# EXERCISE
Which of the lines below hold the word "video"? Pull each of them out.

(Collected data)

----------------

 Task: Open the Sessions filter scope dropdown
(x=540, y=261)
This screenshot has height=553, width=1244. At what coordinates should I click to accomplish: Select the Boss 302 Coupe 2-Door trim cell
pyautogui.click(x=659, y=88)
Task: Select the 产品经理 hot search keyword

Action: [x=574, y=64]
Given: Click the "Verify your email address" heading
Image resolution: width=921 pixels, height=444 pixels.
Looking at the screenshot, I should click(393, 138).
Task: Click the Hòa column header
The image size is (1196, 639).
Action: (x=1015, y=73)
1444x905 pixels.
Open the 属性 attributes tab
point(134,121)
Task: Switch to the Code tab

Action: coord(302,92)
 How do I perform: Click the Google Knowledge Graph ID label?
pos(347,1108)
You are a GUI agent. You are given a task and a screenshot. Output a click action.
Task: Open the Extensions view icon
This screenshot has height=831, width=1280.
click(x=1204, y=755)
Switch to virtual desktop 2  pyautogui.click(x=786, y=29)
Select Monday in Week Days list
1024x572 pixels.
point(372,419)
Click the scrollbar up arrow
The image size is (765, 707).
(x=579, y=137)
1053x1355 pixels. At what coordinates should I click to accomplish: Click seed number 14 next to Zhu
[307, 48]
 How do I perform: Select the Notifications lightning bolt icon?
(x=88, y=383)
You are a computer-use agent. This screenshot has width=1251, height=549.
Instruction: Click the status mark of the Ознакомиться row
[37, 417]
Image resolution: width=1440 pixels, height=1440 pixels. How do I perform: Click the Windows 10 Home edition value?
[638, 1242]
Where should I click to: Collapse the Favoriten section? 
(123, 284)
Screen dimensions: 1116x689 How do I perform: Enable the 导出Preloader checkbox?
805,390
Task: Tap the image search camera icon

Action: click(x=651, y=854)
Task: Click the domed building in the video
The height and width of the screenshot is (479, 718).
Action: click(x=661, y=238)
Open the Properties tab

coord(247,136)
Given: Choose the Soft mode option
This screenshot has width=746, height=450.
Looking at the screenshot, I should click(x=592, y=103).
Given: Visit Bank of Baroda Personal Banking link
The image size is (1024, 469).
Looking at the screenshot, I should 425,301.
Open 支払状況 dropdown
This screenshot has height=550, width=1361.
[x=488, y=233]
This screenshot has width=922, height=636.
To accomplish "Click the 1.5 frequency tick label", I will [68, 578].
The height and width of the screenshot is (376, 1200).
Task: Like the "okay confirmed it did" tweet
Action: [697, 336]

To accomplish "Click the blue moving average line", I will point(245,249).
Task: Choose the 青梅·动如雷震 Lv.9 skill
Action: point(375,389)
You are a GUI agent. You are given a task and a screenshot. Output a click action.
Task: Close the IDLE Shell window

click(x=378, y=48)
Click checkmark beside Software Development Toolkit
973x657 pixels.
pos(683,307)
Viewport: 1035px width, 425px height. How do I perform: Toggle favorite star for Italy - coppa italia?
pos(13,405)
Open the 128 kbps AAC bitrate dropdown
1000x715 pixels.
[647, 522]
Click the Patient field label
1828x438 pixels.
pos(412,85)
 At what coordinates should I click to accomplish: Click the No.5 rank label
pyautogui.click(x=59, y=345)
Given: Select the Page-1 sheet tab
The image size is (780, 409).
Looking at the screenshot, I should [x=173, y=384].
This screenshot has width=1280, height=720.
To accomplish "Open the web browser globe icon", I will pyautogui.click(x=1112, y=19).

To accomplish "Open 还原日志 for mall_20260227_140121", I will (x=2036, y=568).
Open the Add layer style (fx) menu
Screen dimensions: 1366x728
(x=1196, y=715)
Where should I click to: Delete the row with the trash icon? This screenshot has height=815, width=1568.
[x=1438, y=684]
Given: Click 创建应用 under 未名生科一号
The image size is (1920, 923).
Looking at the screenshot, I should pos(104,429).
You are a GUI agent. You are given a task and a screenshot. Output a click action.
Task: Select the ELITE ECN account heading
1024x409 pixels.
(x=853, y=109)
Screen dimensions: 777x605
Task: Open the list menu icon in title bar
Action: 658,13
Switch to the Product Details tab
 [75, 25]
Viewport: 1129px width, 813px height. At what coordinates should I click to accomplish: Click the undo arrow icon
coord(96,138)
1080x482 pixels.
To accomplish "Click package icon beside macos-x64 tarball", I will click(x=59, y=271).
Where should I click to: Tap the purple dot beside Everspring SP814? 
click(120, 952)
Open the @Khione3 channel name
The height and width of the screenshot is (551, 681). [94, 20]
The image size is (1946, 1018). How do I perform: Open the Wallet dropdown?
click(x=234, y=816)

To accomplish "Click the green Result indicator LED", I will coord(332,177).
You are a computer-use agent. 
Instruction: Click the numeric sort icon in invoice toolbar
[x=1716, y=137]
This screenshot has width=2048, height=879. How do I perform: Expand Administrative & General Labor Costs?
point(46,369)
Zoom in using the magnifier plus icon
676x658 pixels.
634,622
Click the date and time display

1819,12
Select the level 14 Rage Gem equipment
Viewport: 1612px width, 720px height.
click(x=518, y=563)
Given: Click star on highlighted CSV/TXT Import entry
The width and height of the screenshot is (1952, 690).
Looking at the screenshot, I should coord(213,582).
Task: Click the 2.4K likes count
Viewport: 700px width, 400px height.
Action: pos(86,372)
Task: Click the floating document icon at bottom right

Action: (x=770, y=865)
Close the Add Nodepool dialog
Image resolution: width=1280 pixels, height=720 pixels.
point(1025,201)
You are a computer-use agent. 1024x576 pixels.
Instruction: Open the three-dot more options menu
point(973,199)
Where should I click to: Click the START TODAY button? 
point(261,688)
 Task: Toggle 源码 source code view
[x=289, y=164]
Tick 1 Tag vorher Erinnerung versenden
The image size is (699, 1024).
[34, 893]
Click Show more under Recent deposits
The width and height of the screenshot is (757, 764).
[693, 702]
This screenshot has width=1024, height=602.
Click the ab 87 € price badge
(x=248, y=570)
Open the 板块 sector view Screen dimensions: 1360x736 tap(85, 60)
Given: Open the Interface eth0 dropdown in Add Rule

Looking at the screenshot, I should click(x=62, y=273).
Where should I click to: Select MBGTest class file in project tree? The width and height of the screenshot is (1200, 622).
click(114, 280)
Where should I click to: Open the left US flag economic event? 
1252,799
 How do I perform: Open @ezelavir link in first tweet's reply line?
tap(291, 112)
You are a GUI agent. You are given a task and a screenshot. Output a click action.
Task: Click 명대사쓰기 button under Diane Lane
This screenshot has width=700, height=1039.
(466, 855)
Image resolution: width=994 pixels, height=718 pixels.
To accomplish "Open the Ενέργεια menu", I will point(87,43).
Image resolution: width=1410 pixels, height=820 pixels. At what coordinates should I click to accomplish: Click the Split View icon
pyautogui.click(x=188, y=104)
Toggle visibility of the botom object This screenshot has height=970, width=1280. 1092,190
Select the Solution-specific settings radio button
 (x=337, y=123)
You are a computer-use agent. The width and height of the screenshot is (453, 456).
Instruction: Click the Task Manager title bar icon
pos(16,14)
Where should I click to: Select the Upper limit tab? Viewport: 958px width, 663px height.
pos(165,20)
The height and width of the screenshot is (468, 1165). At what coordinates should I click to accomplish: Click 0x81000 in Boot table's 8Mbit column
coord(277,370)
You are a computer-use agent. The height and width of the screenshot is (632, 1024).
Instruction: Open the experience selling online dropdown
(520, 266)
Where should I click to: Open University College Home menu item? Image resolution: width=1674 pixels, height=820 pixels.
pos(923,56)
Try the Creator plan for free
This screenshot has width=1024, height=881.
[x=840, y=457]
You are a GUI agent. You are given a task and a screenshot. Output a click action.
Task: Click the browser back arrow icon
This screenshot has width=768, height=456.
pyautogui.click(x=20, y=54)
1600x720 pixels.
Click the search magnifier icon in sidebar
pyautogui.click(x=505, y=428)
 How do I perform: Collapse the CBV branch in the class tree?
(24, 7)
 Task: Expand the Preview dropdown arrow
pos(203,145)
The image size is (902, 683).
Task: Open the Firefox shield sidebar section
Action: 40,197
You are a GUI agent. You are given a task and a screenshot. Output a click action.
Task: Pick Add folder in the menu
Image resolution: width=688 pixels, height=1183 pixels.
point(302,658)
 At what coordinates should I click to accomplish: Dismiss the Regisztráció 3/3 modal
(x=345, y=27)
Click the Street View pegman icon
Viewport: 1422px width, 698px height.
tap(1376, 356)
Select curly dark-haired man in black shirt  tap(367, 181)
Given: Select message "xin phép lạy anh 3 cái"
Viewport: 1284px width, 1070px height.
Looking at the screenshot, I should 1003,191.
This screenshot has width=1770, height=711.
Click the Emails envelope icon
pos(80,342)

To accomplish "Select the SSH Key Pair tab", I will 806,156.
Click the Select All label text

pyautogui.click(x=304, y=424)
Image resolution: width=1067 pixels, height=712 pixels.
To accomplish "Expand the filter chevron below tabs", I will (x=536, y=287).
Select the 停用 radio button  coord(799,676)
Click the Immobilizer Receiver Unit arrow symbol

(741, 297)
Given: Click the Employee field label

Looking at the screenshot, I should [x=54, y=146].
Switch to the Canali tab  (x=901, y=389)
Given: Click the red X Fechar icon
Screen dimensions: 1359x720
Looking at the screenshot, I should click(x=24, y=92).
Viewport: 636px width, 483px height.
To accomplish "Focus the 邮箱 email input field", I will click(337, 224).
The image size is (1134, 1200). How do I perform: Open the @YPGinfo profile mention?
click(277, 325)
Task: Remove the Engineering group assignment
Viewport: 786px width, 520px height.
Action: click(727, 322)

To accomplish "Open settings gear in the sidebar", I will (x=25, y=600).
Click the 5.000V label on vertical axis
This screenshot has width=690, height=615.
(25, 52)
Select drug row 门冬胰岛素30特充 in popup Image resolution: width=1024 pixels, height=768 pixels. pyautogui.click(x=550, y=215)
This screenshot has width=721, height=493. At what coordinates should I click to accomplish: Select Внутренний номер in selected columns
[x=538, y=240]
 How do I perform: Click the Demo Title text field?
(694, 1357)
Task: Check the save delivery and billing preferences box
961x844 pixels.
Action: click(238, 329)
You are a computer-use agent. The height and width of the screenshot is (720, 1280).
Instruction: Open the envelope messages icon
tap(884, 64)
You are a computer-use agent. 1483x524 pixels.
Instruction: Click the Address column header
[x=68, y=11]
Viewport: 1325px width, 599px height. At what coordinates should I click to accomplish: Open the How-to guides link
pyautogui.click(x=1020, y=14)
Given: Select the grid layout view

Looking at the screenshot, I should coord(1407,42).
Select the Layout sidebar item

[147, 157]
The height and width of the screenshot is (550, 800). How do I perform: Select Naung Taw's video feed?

----------------

# EXPECTED ANSWER
Task: Click the domed building in the video
The height and width of the screenshot is (550, 800). How do I perform: Select Naung Taw's video feed?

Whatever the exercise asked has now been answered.